Ich favorisiere (b), denn:
- Es kann im laufenden Dienstplan zu weiteren Ausfällen kommen durch andere Krankheitsfälle, eine weitere Schwangerschaft. Die Familien mit den offenen Diensten müssen mit der Erwartung leben, dass es weitere Ausfälle geben kann.
- Eine Lebensplanung der Familie wird schwieriger, da sie nicht wissen können, wann werden sie wieder den nächsten „Hammer“-Monat mit offenen Pflegestunden erleben.

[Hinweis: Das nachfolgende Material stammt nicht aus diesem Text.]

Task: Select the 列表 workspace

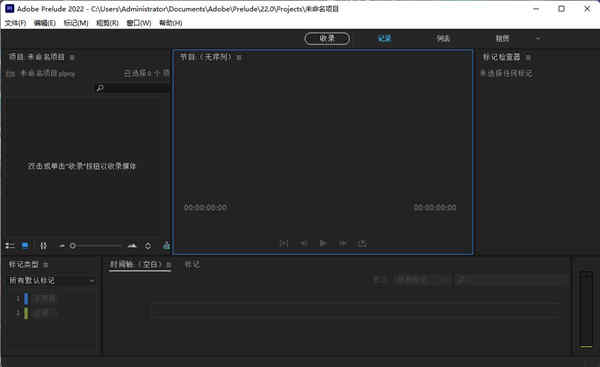Action: (x=443, y=38)
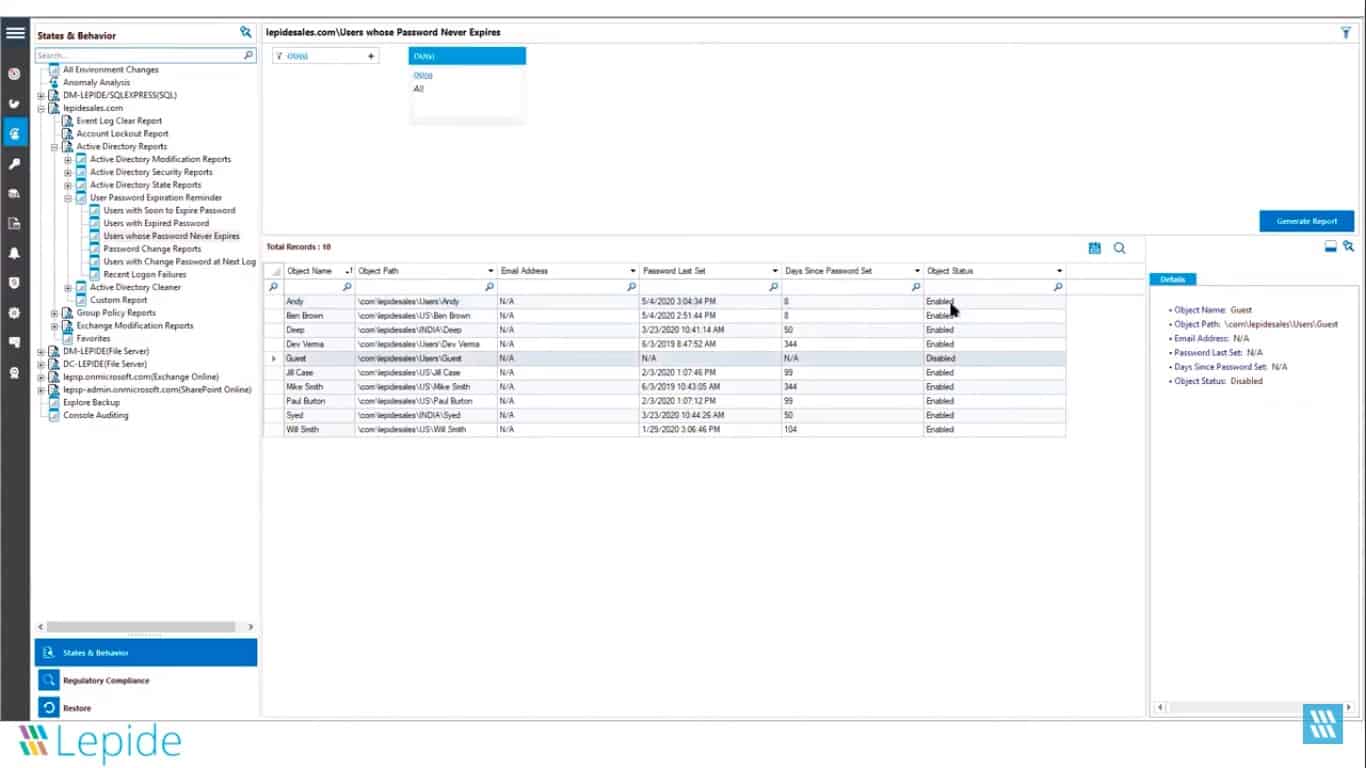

- Eine Verteilung der offenen Dienste auf alle lässt sich gegenüber den Pflegefachkräften einfacher erklären. Es fällt der Rechtsfertigungsdruck der Dienstplanung, warum bei Familie A die offenen Dienste und nicht Familie F geplant wurden. Denn es gilt, einzelne Pflegekräfte können sich an einzelne Versorgungen emotional stark binden. Ist ihre „Lieblingsfamilie“ betroffen mit offenen Pflegestunden, erleben diese Fachkräfte einen starken Druck, dies kompensieren zu müssen (Belastungsfaktor). Dies könnte eine Illoyalität der Pflegekräfte gegenüber der Pflegedienstleitung /Pflegeunternehmen fördern. Es kann dagegen erleichternd wirken, wenn die Pflegefachkräfte erfahren, auch die anderen Familien haben offene Dienste; wir sitzen alle im gleichen Boot; alle Pflegekunden werden vom Unternehmen als gleichwertig betrachtet
- für die Familie ist eine Lebensplanung besser möglich, wenn sie weiß, es werden ca. 80 — 90% der Pflegestunden monatlich bei ihrem Intensivkind abgedeckt. Ja, es gibt Ausfälle, doch wissen wir als Familie, wir können mit guten Gewissen wichtige Termine planen. Denn eventuell können Dienste /Pflegestunden geschoben werden, um entstandene offene Pflegestunden zu diesen Terminzeiten zu schließen.
Beachte!
Zwei Punkte sollten hierbei erwähnt sein, die Variante einen zweiten Pflegedienst „herein zu holen“ bei einer Familie, braucht durch den Pflegenotstand einen längeren Vorlauf. Dabei geht es nicht um einzelne Tage, sondern mehrere Wochen bis Monate. Mit einem kalkulierbaren Risiko an offenen Pflegestunden, welches als eine Art Konstante erlebt werden kann, besteht die Möglichkeit, dass sich die Pflegekunden leichter damit arrangieren. Klar sein muss als Pflegedienst, es gibt eine ärztliche Verordnung und einen Auftrag der Krankenkasse, der als Pflegedienst angenommen wurde. Dadurch entstehen Pflichten.
Was denkt ihr, welche Verteilung der offenen Pflegestunden ist gerechter?